Influencing factors and typical sources of error
Scatter can be minimized when disturbances are recognized and controlled. This increases the significance of results and thus planning reliability when deploying hydraulic wedge splitters and concrete pulverizers.
- Specimen geometry and size effect: small specimens tend to show higher strengths; transfer to massive components must be calibrated.
- Moisture content and temperature: significantly influence strength and stiffness.
- Loading direction: anisotropy in rocks and oriented microstructures in concrete (e.g., due to shrinkage cracks) change the fracture pattern.
- Reinforcement influence in the core: local strengthening distorts results; prefer cores without reinforcement or evaluate separately.
- Edge-zone and carbonation effects: surfaces can be atypically hard; consider deeper core segments separately.
- Core end preparation (end grinding): uneven end faces cause transverse tensile stresses and false breaks.
On-site quality assurance: quick tests and decisions
Alongside laboratory tests, field methods support timely fine-planning of work steps, such as selecting borehole spacing for split cylinders or the bite sequence with concrete pulverizers.
- Rebound hammer and ultrasonics: quick classification of zones with differing quality.
- Pull-off and bond tests: assessment of composite systems prior to building gutting.
- Point-load on rock cores: rapid comparison between layers in tunnel heading.
- Trial field/test demolition: validation of assumed forces and spacings in representative areas before large-scale work.

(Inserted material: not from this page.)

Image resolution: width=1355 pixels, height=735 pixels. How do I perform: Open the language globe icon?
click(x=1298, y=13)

Documentation, safety, and sustainability
Clean documentation of specimens and test data increases transparency and facilitates methodological adjustments as the project progresses. Occupational safety during drilling, sawing, and crushing includes dust and noise reduction measures, safe handling of heavy specimens, and protection against uncontrolled crack propagation. The parameters also enable strategies for selective separation that improve the recycling rate, by using concrete pulverizers for controlled crushing and clean separation of reinforcing steel.
Practice-oriented parameterization for splitting and crushing
Transferring specimen parameters into concrete settings is iterative and project-specific. The following guidelines have proven effective:
- Concrete with high density and low w/c ratio: plan smaller borehole spacing and higher spreading pressures; with dense reinforcement, first crush with concrete pulverizers, then split.

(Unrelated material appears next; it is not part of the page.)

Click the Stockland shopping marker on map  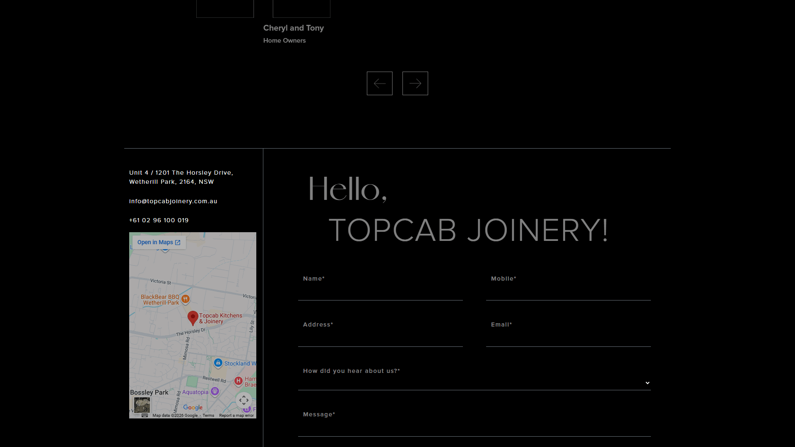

- Rock with pronounced foliation: place split wedges along weakness planes; reduced forces are often sufficient to achieve clean separation faces.
- Heterogeneous existing components: take specimens from all zones (core/edge/areas with additional compaction) and align the sequence of operations (crushing, splitting, cutting) accordingly.

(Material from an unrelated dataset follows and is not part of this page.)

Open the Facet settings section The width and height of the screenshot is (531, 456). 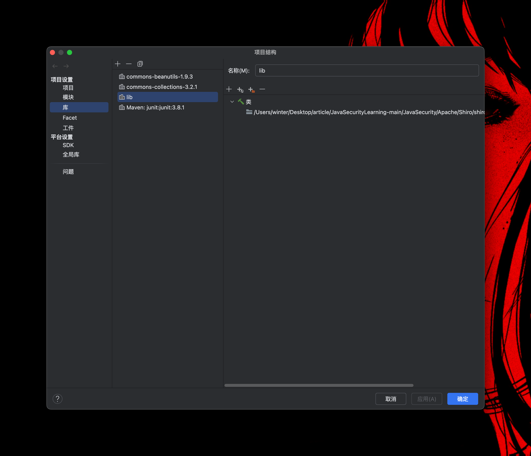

- Hydraulic power packs: select flow rate and working pressure so that the force–time curve matches the fracture mechanics; low-shock load ramps favor controlled crack propagation.
Application examples
Interior demolition of a reinforced concrete structure
Cores indicate a concrete compressive strength class of C30/37 with low splitting tensile strength and moderate reinforcement density. Procedure: selective crushing with concrete pulverizers to expose bars, followed by hydraulic splitting of wall panels. Result: controlled crack propagation, reduced vibration levels.
Advance in massive gneiss
According to rock cores, UCS is high but anisotropy is distinct. Procedure: align rock wedge splitters along foliation; lower spreading pressures are sufficient; crushing of offsets with multi cutters in secondary breakage.
Natural stone extraction in sandstone
Test values show homogeneous tensile strength; defined borehole rows and split initiation deliver large-format blocks with low reject rates. Specimen data are used to fine-tune hole spacing.